We would not here be evaluating the determinations of
the trial court; we would be second-guessing it instead.
Remand is therefore necessary.
Relying on a provision in sec. 19.37(1)(a), Stats.,[fn3]
the Journal next argues that the trial court abused its
discretion in denying counsel access to the documents
for the limited purpose of advocating release.
Assuming that this clause applies to documents before
mandamus has issued, the trial court's decision not
to allow counsel for the Journal to participate in
the in camera document review process was not an
abuse of discretion.
While expressing "utmost confidence" in counsel,
the court was convinced that the more persons
with access to vital information, the more
possibility for inadvertent release.
That determination demonstrates a process of reasoning dependent
upon the facts of record and a conclusion based on logical
rationale founded upon proper legal standards.
McCleary v. State,
49 Wis.2d 263, 277,
182 N.W.2d 512, 519 (1971).
It is true, as the Journal argues, that counsel would be
reviewing the materials inside the judge's chambers,
such that inadvertent release of the actual records
would be an improbability, especially so in light
of the judge's expressed confidence in the attorney.
However, the court was concerned about
the unintentional happening.
For example, counsel might make notations for his
own records which could possibly be glanced
at by the unintended but roving eye.
Or, if counsel were to direct a secretary to
type a motion pertinent to the review, the
possibility of disclosure might increase.

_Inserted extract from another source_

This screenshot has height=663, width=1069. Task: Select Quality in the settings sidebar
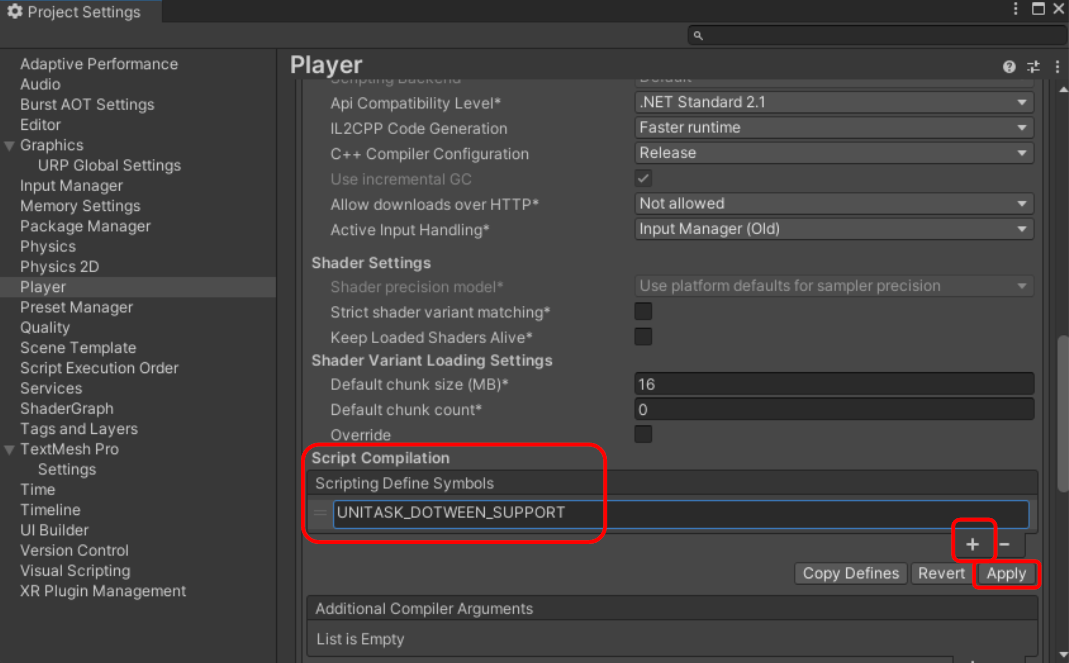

Thus, we decide that the court's reason is valid.
Nonetheless, in light of our decision to remand, we note
that we know of nothing that prevents the trial court from
reevaluating its decision barring appellant's counsel from
participation in the in camera document review process.
We have no quarrel with the trial court's determining
that a possibility of inadvertent release militates against
allowing the Journal's attorney to review the documents.
However, there are cogent reasons for allowing the
advocacy process to take place in this situation.
As counsel for the Journal points out, complete denial of
access requires that the Journal litigate in the dark.
Review could well diminish the number of documents in dispute.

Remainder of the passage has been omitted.